The debt arose when the “borrower” accepted the benefits of funding that came from an unidentified source. It is presumed not to be a gift. The “borrower” has signed a note and mortgage in favor of a party that never loaned him any money — hence there is no loan contract and the signed note and mortgage should have been destroyed or released back to the “borrower.” Such a loan is table-funded and is almost certainly “predatory per se” as described in REG Z.

Since there is no privity between the “originator” and the Trust or Master Servicer the loan documents cannot be said to be useful, much less enforceable. Those documents should be considered void, not voidable, when the payee and mortgagee failed to fund the loan. The repeated transfers of the loan documents without anyone ever paying for them clearly means that the consideration at the base “closing” was absent. Hence there is no consideration at either the origination or acquisition of the loan documents. Acquisition of the loan documents does not mean acquisition of the loan. If there was no valid loan contract or there is no valid loan contract (rescission) executing endorsements, assignments and powers of attorney are meaningless.

So there is a serious question about whether there is a legal creditor involved in any of these loans. There are parties with equitable and legal claims, but not with respect to the loan documents that should have been shredded at the very beginning. All those claims are unsecured. And the foreclosures, in truth, are for the benefit of parties who have no relationship with the actual money that was used to the benefit of the alleged “borrower” who is looking more and more like a party who is not a borrower but who could be debtor if there is anyone answering to the description of “creditor.” No party in this scenario seems to answer to that description.

And THAT would explain why NO PARTY steps forward to challenge rescissions as a creditor and instead they attempt to retain their status of having apparent “Standing” and attack the rescission through arguments that require the court to interpret the TILA Rescission Statute, 15 USC §1635. But the US Supreme Court has already declared that it is the law of the land that this statute is not subject to interpretation by the courts because it is clear on its face. So such parties are seeking relief they didn’t ask for (vacating the rescission) using the void note and void mortgage as their basis for standing.

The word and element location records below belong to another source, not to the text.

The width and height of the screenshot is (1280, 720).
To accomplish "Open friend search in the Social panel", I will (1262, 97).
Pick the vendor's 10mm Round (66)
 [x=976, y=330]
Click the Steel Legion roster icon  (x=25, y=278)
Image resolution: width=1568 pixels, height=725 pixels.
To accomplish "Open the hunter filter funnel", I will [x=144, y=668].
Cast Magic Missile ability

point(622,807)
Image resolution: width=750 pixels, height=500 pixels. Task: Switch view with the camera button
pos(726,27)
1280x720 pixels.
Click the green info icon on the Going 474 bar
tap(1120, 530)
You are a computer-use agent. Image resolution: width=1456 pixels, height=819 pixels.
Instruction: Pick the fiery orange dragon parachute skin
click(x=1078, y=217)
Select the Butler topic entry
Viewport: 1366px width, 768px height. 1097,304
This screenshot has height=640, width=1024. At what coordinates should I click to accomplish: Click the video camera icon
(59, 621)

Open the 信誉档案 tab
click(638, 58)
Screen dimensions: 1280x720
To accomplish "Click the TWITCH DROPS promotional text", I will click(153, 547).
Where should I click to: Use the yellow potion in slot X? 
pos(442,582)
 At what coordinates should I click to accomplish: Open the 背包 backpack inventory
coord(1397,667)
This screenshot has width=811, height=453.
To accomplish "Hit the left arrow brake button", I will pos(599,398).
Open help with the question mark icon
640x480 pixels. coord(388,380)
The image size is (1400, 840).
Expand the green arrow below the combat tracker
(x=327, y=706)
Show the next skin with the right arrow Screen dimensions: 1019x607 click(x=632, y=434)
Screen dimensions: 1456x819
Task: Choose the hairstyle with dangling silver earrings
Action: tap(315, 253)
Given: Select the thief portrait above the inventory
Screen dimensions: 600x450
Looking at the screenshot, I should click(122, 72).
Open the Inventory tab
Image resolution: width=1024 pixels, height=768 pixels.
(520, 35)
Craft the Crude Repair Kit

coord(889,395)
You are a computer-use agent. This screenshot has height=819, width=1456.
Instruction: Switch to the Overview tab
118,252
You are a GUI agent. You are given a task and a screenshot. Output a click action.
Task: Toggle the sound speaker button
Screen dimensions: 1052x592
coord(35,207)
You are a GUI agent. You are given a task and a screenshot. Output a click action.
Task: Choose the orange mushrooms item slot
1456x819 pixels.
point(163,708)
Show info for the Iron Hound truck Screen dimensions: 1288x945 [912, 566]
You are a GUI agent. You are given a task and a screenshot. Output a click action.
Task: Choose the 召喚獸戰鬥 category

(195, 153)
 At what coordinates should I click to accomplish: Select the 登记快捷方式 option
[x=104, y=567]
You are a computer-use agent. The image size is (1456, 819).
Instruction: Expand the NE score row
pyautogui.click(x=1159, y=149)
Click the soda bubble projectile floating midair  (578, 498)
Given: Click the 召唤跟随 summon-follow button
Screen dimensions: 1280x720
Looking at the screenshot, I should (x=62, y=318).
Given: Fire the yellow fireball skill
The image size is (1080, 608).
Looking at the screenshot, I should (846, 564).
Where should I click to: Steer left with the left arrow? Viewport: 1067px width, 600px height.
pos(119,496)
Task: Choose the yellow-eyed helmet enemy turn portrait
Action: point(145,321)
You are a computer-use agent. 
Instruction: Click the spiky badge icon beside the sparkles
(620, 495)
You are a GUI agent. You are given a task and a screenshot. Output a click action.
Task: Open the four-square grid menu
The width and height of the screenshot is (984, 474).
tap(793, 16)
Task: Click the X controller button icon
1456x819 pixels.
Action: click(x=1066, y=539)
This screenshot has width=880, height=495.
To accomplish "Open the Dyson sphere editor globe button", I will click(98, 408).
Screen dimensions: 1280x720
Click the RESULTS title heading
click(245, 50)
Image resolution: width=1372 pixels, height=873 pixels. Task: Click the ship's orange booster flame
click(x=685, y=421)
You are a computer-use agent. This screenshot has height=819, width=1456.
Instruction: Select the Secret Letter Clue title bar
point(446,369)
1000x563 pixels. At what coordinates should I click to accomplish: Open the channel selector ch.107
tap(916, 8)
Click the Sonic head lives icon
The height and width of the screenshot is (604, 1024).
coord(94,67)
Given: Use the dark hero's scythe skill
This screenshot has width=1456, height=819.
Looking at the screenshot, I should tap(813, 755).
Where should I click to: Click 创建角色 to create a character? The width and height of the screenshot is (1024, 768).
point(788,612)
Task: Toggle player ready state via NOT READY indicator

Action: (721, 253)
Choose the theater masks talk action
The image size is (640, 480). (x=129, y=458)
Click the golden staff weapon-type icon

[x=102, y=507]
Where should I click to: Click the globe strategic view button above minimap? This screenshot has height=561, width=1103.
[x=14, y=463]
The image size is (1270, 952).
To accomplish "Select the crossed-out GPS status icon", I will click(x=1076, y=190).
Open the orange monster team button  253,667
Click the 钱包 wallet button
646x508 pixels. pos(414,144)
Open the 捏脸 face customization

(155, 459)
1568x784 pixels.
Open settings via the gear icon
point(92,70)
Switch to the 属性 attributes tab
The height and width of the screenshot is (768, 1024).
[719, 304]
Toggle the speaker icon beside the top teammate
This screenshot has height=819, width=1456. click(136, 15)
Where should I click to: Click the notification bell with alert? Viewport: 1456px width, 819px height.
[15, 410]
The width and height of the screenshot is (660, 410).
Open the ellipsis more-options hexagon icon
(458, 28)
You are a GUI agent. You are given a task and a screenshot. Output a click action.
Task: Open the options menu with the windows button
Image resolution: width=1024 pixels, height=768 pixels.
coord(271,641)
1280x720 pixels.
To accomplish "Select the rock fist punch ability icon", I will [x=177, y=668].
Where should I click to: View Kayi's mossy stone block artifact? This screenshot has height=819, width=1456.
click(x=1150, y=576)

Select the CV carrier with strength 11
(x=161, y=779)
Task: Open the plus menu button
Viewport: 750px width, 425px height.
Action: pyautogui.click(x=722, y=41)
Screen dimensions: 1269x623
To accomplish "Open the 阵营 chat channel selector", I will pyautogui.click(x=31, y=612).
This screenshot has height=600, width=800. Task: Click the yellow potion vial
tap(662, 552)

Thus without someone filing an equitable claim showing that their money is tied up in the money given to the “borrower” there does not seem to be a creditor at law.

Add that to the fact that most of the “Trusts” were resecuritized by more empty trusts and you have the original beneficiaries completely out of the picture as to any particular loan and the so-called REMIC Trust being completely out of the picture with respect to the loan or loan documents that were originated, even if they were not consummated.